=== Exercise inputs ===

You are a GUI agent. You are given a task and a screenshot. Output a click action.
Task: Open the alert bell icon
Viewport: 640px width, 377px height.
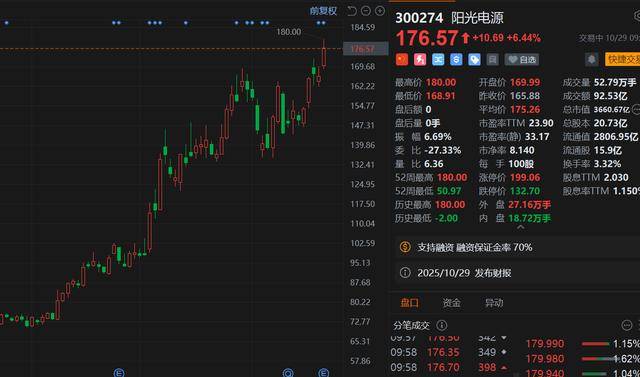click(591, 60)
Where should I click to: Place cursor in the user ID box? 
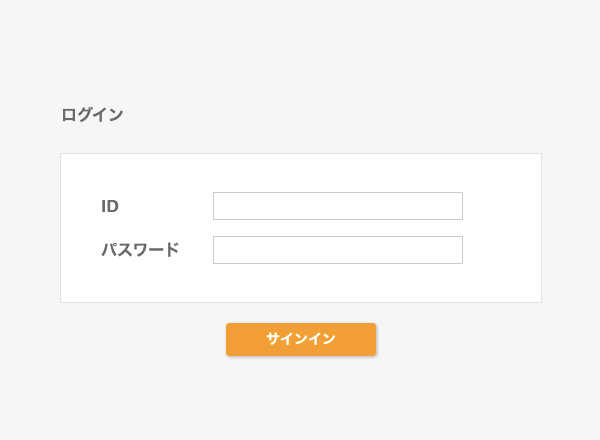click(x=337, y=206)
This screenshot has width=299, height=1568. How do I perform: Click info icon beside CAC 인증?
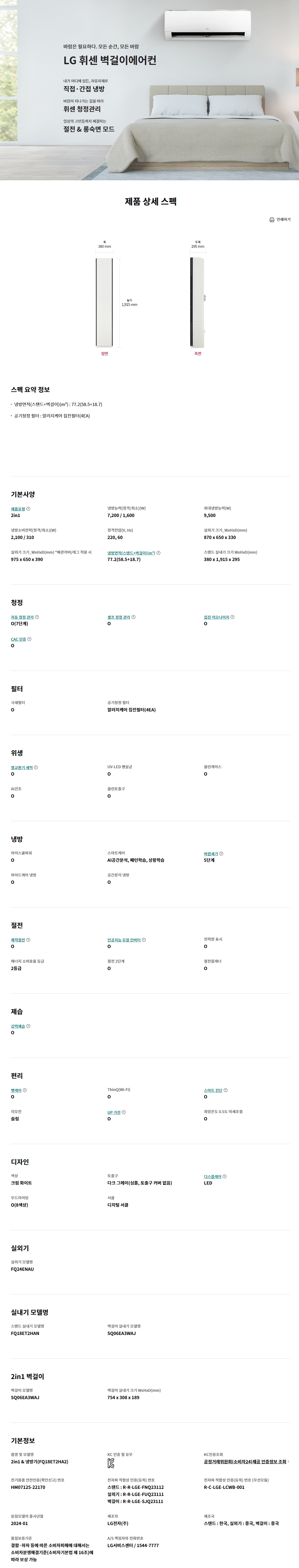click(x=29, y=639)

===

▶ Exercise directions: All the lines above need to be repeated exactly, with no pictures carried over.

▶ Exercise output:
You are a GUI agent. You are given a task and a screenshot. Output a click action.
Task: Open the alert bell icon
Viewport: 640px width, 377px height.
click(591, 60)
Where should I click to: Place cursor in the user ID box? 
click(x=337, y=206)
This screenshot has width=299, height=1568. How do I perform: Click info icon beside CAC 인증?
click(x=29, y=639)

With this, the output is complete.